EXERCISE DIRECTIONS → When a line in the data below includes "Open", count it; then give only the total.

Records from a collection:
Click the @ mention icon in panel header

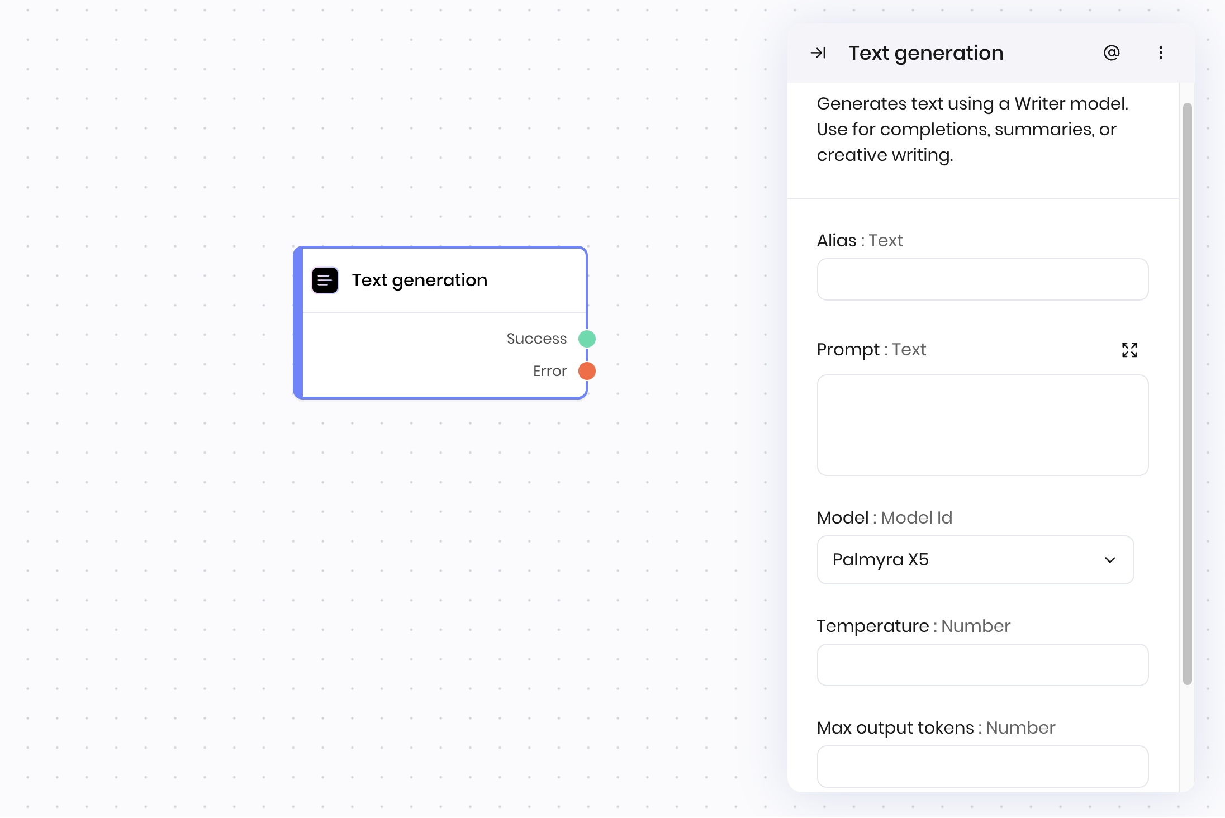tap(1112, 53)
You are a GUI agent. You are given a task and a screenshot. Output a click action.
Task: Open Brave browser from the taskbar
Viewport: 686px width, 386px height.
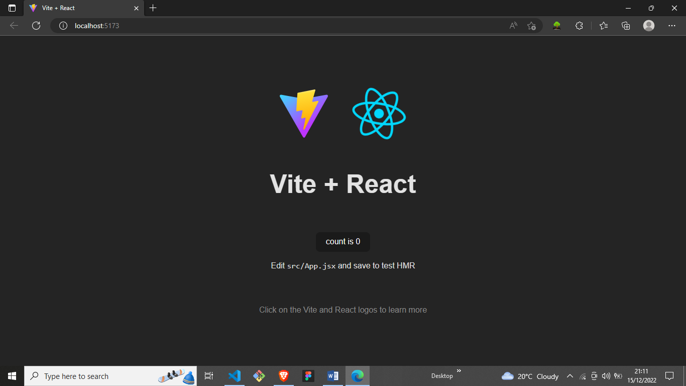283,375
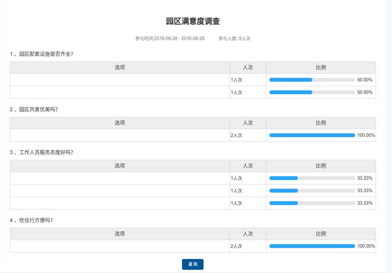
Task: Click last 33.33% progress bar in question 3
Action: (x=312, y=203)
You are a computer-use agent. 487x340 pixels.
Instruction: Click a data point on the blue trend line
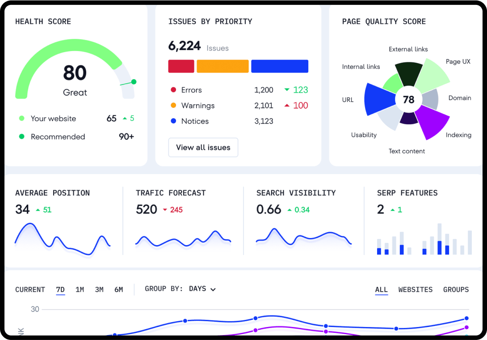[x=185, y=321]
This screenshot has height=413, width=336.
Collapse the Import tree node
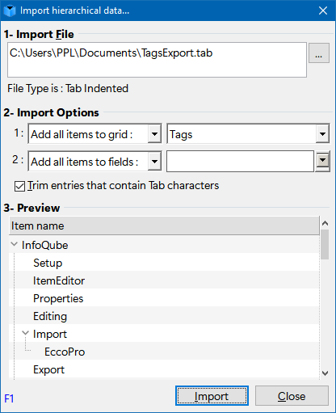25,333
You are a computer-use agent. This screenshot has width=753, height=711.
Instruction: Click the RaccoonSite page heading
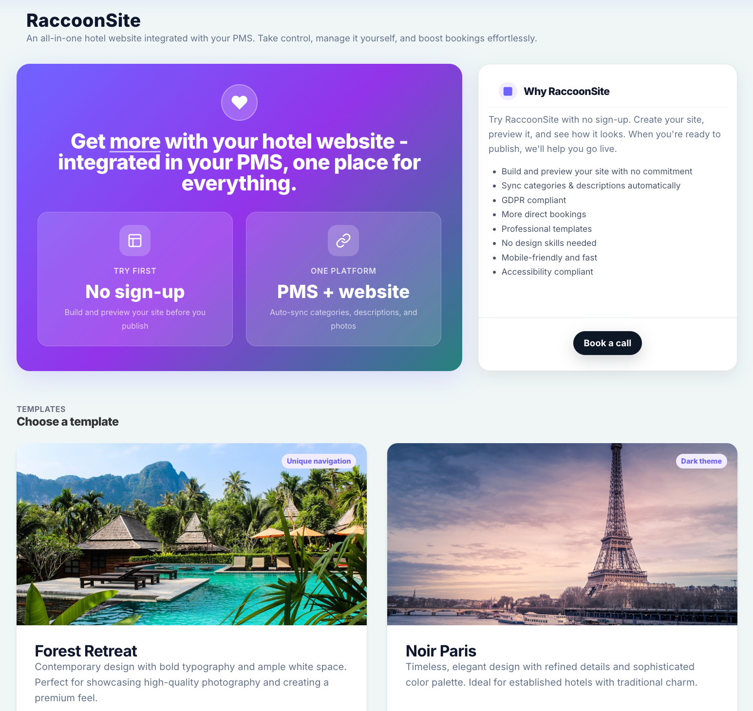[83, 20]
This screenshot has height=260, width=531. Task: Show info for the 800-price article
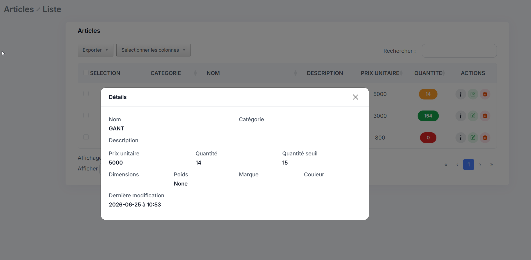[x=461, y=138]

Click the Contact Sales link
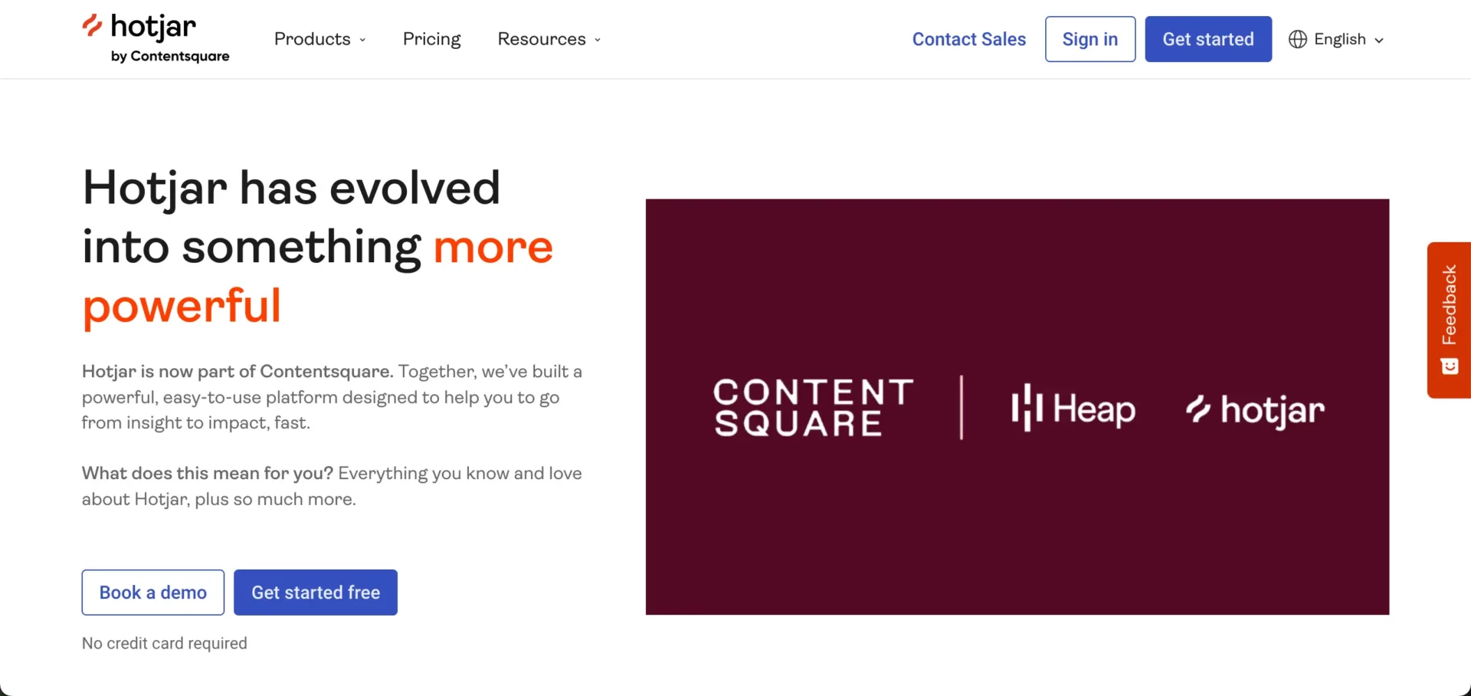968,39
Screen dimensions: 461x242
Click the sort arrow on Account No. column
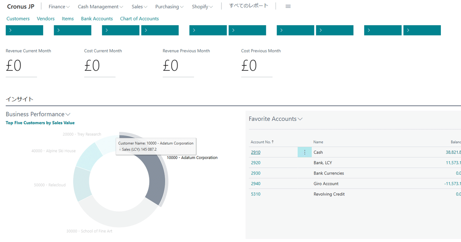272,142
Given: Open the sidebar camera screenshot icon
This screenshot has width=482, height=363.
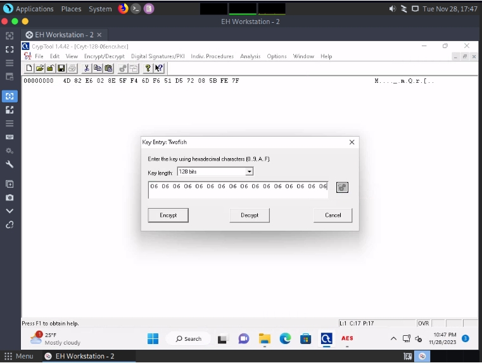Looking at the screenshot, I should (x=10, y=197).
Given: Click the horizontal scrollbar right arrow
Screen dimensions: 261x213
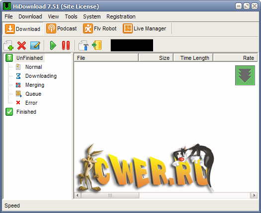Looking at the screenshot, I should 254,195.
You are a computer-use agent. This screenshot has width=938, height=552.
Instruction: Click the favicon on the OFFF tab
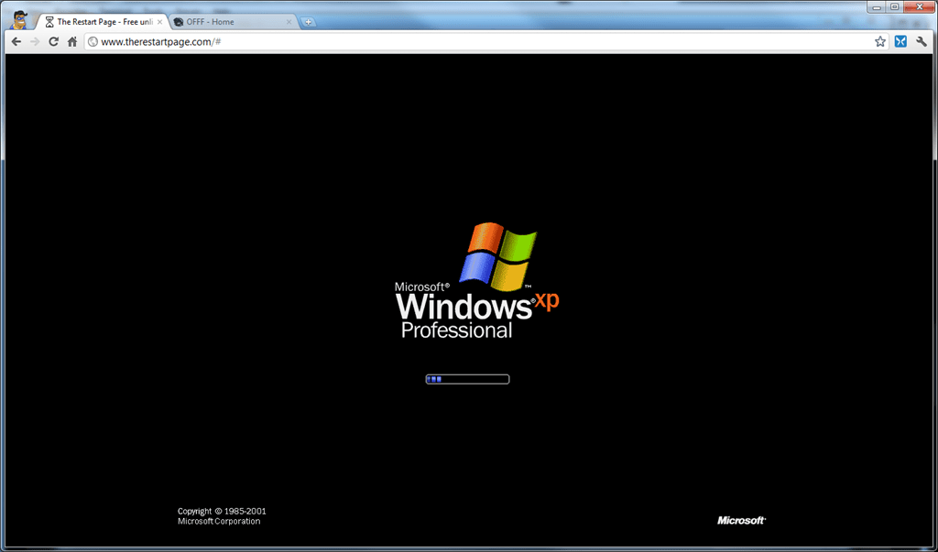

SOLUTION TO THE EXERCISE → 2